Building these power plants will increase California electricity prices even more, but when compared to the cost of not having reliable electricity, it may not seem quite so bad.
The article below is from Bloomberg:
(Bloomberg) — As if California doesn’t have enough problems with its electric service, now regulators warn the state may be short on power supplies by 2021 if utilities don’t start lining up new resources now.
In the hopes of heading off a shortfall, the California Public Utilities Commission has ordered the state’s electricity providers to secure 3.3 additional gigawatts of reserve supplies. That’s enough to power roughly 2.5 million homes. Half of it must be in place by 2021 and the rest by August 2023.
The move comes as California is already struggling to accommodate increasingly large amounts of solar power that regularly send electricity prices plunging below zero and force other generators offline so the region’s grid doesn’t overload. The state is also still reeling from a series of deliberate mass blackouts that utilities imposed last month to keep their power lines from sparking wildfires amid strong winds. And its largest power company, PG&E Corp., went bankrupt in January.

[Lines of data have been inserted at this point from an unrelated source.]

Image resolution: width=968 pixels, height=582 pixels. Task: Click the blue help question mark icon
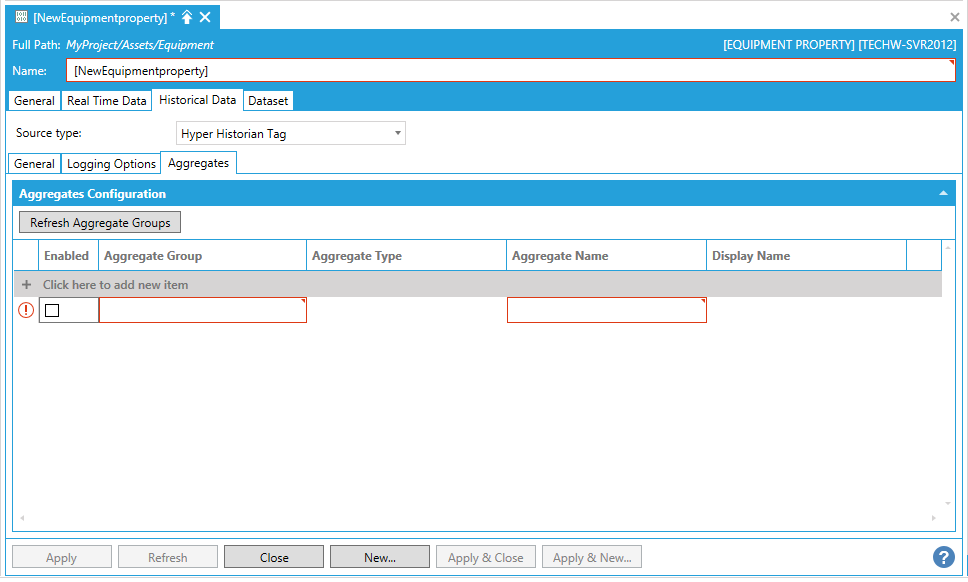coord(943,557)
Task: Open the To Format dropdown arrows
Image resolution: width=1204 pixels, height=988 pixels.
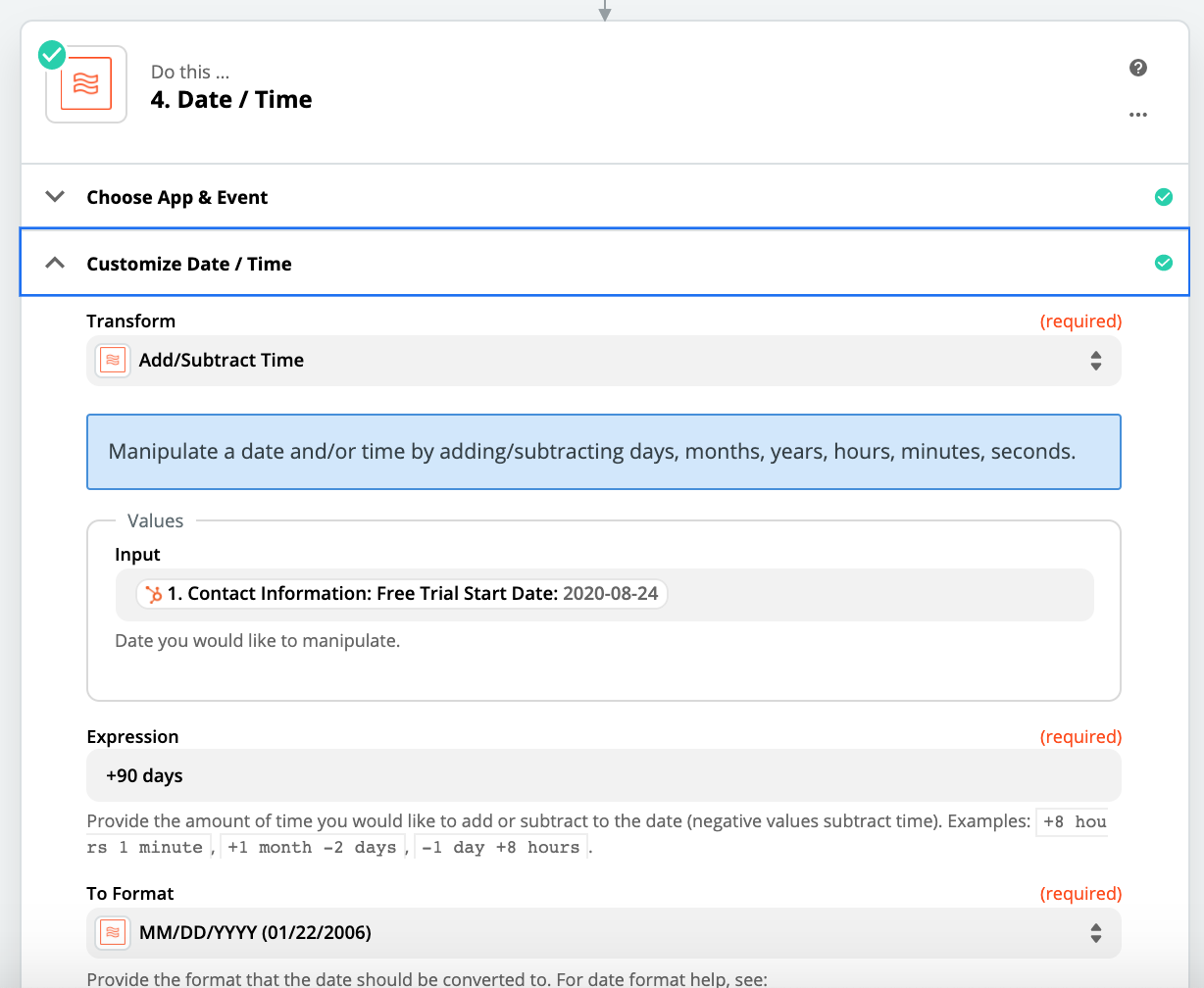Action: tap(1095, 932)
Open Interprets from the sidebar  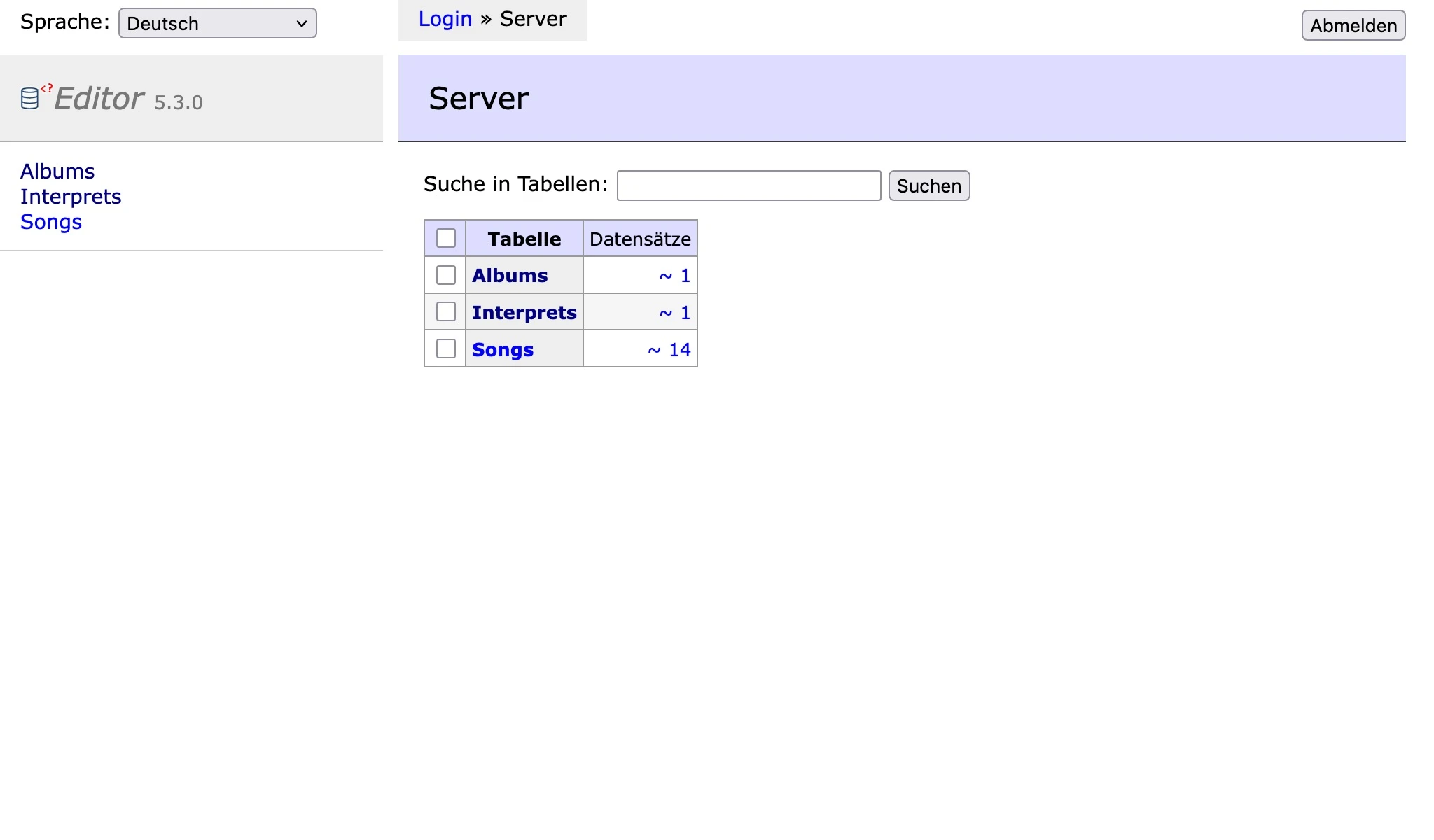(x=71, y=197)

Now as natural gas-fired power plants retire, officials are warning the state could run short on electricity on hot evenings, when solar production fades and commuters get home and crank up their air conditioners. “We have fewer resources that can be quickly turned on that can meet those peaks,” utilities commission member Liane Randolph said Thursday before the panel approved the order to beef up reserves.

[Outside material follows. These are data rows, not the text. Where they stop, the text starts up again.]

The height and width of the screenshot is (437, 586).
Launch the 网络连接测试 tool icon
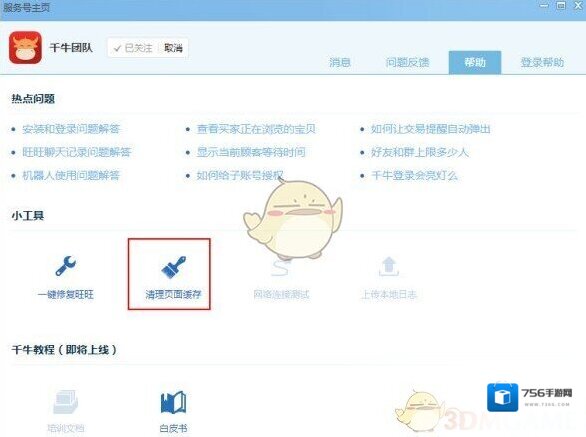[281, 267]
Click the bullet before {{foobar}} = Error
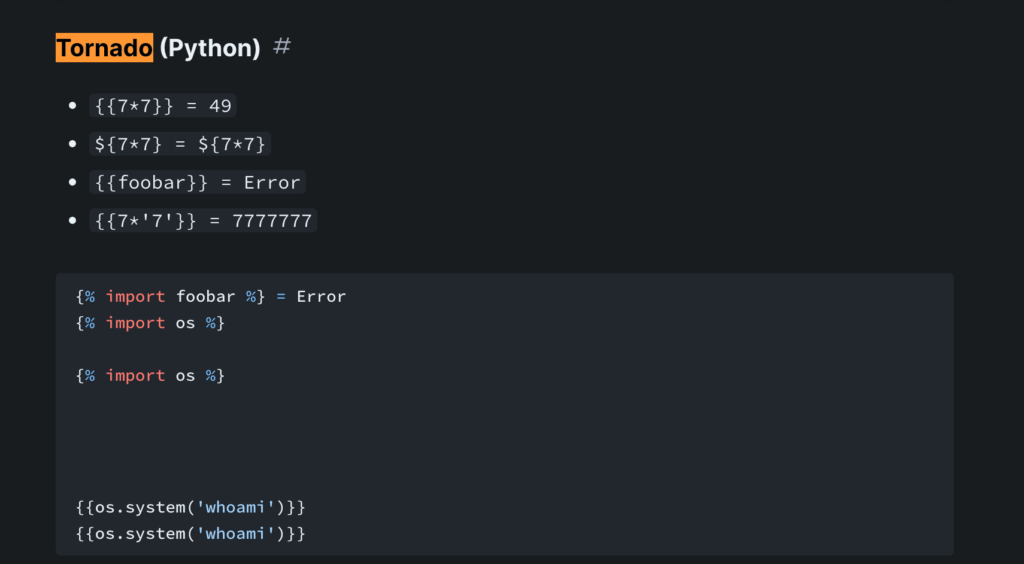Viewport: 1024px width, 564px height. click(72, 183)

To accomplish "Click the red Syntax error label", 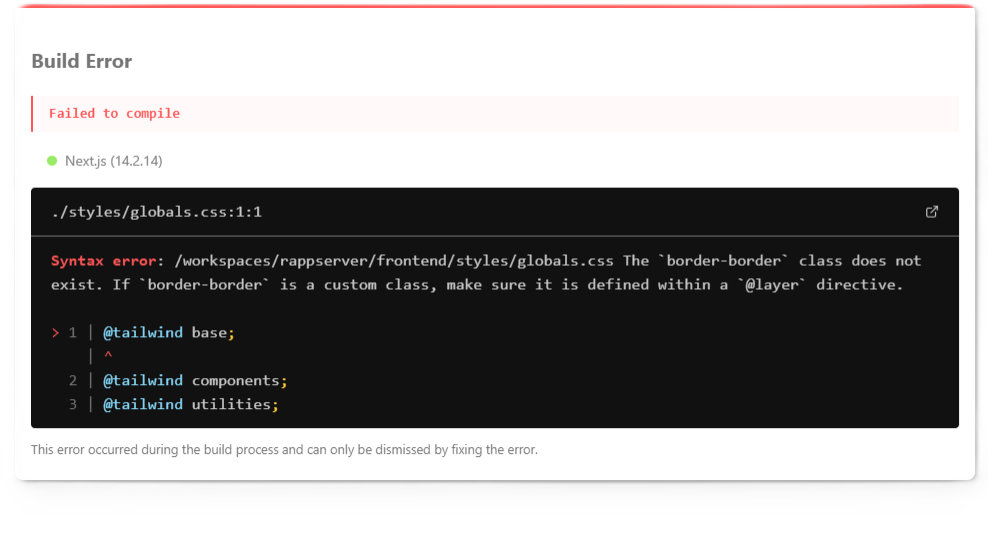I will coord(103,261).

The 3.3 gigawatts that utilities must line up is in addition to a state rule requiring them to sign contracts for 15% more electricity than they expect to need. Some critics question the need for added supplies, particularly after the state went on a plant-building boom in the 2000s.

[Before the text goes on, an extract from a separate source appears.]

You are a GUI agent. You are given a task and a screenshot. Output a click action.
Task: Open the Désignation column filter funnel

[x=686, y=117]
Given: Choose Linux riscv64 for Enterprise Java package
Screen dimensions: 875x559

But California’s grid managers say the risk of a shortfall is real and could be as high as 4.7 gigawatts. Mark Rothleder, with the California Independent System Operator, said the 15% cushion is a holdover from the days before big solar and wind farms made the grid more volatile. Now it may need to be increased, he said.
“We’re not in that world anymore,” said Rothleder, the operator’s vice president of state regulatory affairs. “The complexity of the system and the resources we have now are much different.”
The state’s three major utilities, PG&E, Edison International and Sempra Energy, will be largely responsible for securing new supplies. The commission banned fossil fuels from being used at any new power generators built to meet the requirement — though it left the door open for expansions at existing ones.
PG&E said in an emailed statement that it was pleased the commission didn’t adopt an earlier proposal to require 4 gigawatts of additional resources. Edison similarly said it was “supportive.” Sempra didn’t immediately respond with comment.
The pending plant closures are being hastened by a 2020 deadline requiring California’s coastal generators to stop using aging seawater-cooling systems. Some gas-fired power plants have said they’ll simply close instead of installing costly new cooling systems. So the commission on Thursday also asked California water regulators to extend the deadline for five plants.
The Sierra Club, meanwhile, called on regulators to turn away from fossil fuels altogether, saying their decision Thursday “sets California back on its progress toward a clean energy future.”
The move to push back the deadline also faces opposition from neighboring towns. Redondo Beach Mayor Bill Brand, whose city is home to one of the plants in line for an extension, told the commission it wasn’t necessary, since California utilities already have plenty of electricity reserves.